Elmo Jayawardena, in The Island, 4 March 2021, where the title reads “A Clear Blue Sky” … bearing this ’emphasis’…. I publish this article just so that we can remember how sad the times were during the war for both sides. Let us hope and pray such will never happen again)
The one unforgettable memory that Selva always carried within himself was the colour of the vast Jaffna sky, spotless and shimmering in brilliant blue. It appeared as if the Gods had decided to spread a sheet and tucked it taut to the corners of the horizon as if to show off how perfectly they could do things. Off and on there would be fluffy white clouds, being sheep-dogged by winds aloft, harmless cartoons scattered in the sky, men and dogs, trees and castles or whatever a child wanted to imagine them to be. The clouds were seldom grey and laden with rain. That’s how the dry climate came about to roast the soil where Selva’s family toiled under the merciless sun, for generations, to grow chilli on. The kochika as they called it, were the thin and long kind, blood red, extremely hot and mouth-burning. Selva’s people sold the chilli harvest at the week-end market in the closest town. That was Vaddukodai, located an hour’s distance away, by bullock cart, from their nameless village of nowhere and no one; just blood red kochika and blue skies.
The place they called home wasn’t even a dot in a map, just a collection of huts with cow dung floors, mud walls and dried Palmyra leaf roofs. Palmyra leaf fences demarcated who owned what.
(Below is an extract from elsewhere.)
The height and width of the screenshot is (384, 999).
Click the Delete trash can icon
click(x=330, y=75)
It was a peaceful little community of 20 or more houses; all chilli growers making their best attempts to look after their kith and kin and retain their mundane place in this planet. The monsoon winds blew and the sun and the moon took their turns to mark the passage of time and the chillies grew red in well watered plants that sprouted lush green on neatly laid beds.
Muniyandi, Selva’s father only knew how to cultivate chillies and make kites for his children. He was good at both, used to tug the string and make the kite nod and laugh, all in the clear blue sky.
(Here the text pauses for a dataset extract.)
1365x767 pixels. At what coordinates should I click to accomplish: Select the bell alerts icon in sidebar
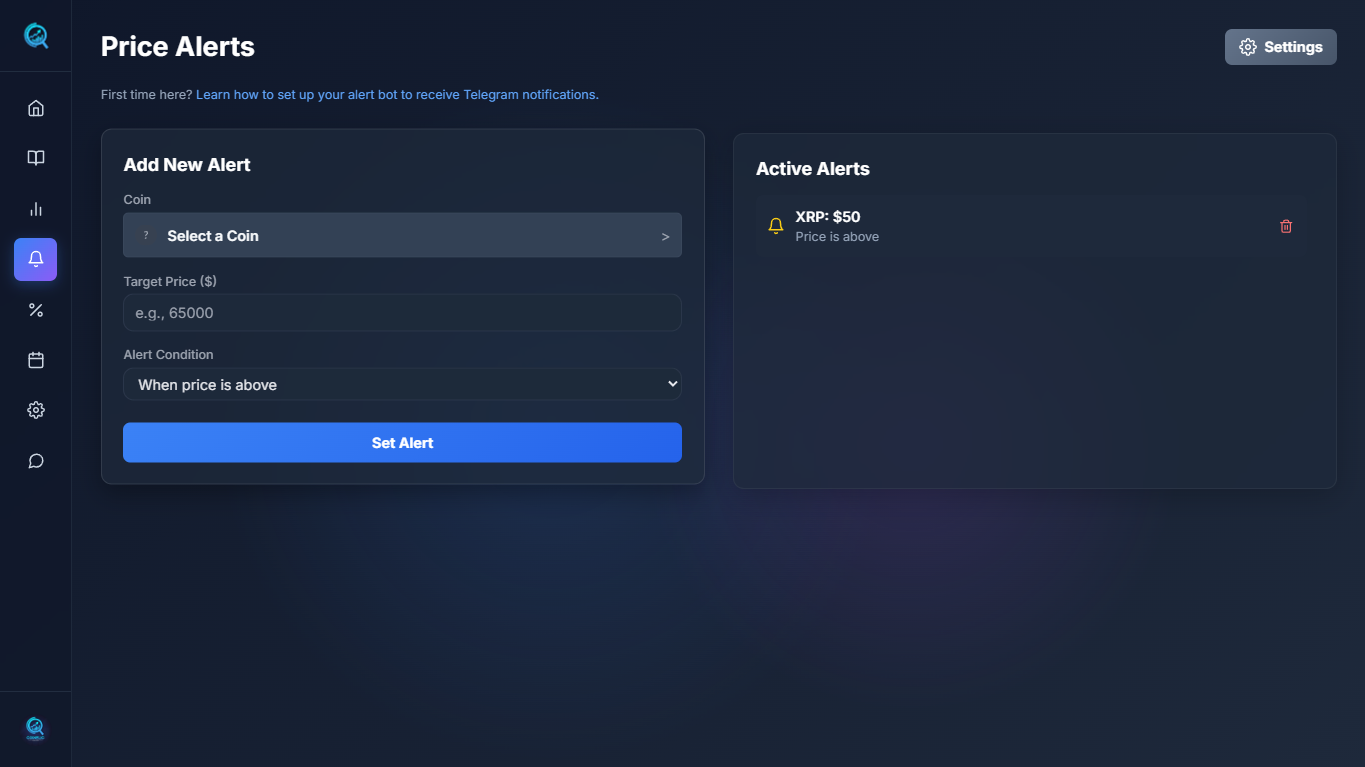tap(36, 259)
He knew stories, too, ones he had heard from Selva’s grandfather who in turn had been narrating what his father had told him about how their people came from South India. It was a story he recited often and the one that the children loved.
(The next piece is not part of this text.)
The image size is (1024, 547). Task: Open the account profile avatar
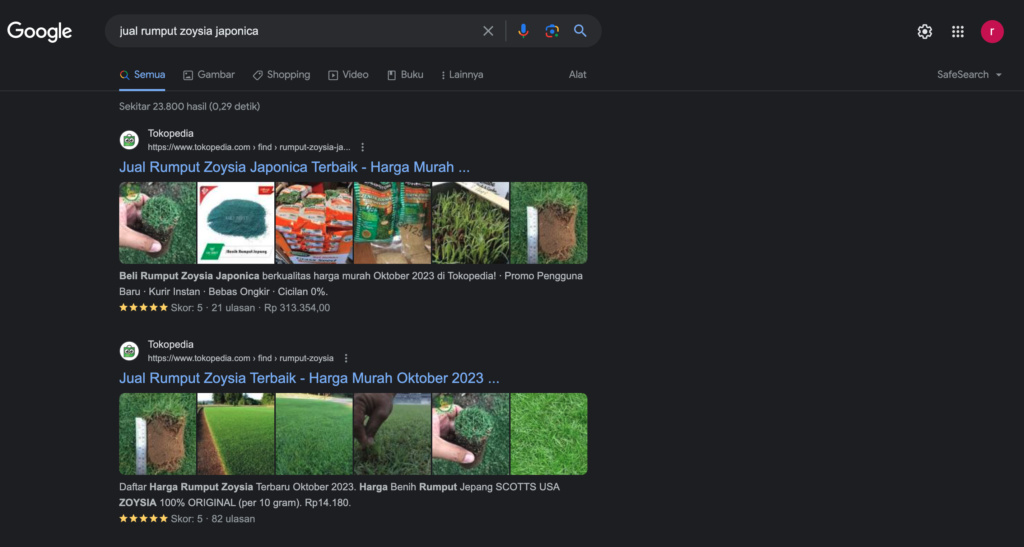click(x=991, y=32)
“Our people were of the Varnakula clan,” he would start from the very beginning. “We escaped from the King of Maravas.”
“He wanted to marry our beautiful princess Kamalakani, but her father didn’t want that. So, they made all the arrangements for the impending celebration and stole out in boats the night before the wedding.”
“The entire village Appa.” The children knew the sub-punch lines.
“Yes, yes, everyone left,” confirmed Muniyandi.
“Our people came to Lanka and landed in Mannar and some walked south and a few like your great great-grandfather’s father and his father walked north and came to this area.”
“That’s how our people settled along the coast, mainly fishermen to this date and some of us like your Appa and Thaththa and his Appa went inland and started growing kochika.”
“Tell us, Appa, tell us what happened to the Princess.”
“That was the sad part … our people knew that the Maravas King would come with his soldiers by boat looking for his promised bride and kill our people and take her away.” “So, she agreed to make the supreme sacrifice, to give her life for her people, to die so that the Maravas King would not come with his men and our people would be saved.” “Everyone was very sad, she was a beautiful princess, but they killed her by drowning her and made her a Kula Devata to protect our people.”Muniyandi’s children knew the words by heart, even the tones and his animations which they could imitate. “One day when you grow up, I will take you to a village called Udappu. That’s where most of our people settled and where all this happened,” he promised.
Then the government soldiers came. The war for a separate homeland had been ignited and the fighting had begun. They came in big army vehicles wearing big boots and carrying big guns and rounded up some of the men from Selva’s village. The soldiers loaded them into trucks and drove away. “Suspected terrorists,” was maliciously mentioned. They took Muniyandi, too.
Selva was too young to understand, but Yoga did, he was the eldest. They all cried as the trucks moved away. Their mother Lechchimi, heavy with child, pleaded to deaf ears telling the soldiers that Muniyandi was just a chilli grower.
The war went on, and the old who remained grew their kochika with the women. The world was playing cricket, countries against each other and Selva wanted to be like Muralitharan. Twice he had seen Murali when Selva went by bullock cart to Vaddukodai to sell chillies with his grandfather. Murali was bowling, on the TV set, in the co-operative store, and people were crowding around to watch. They cheered every time the batting man missed the ball. They hooted and shouted when the wickets broke. Everyone said Murali was the best in the world.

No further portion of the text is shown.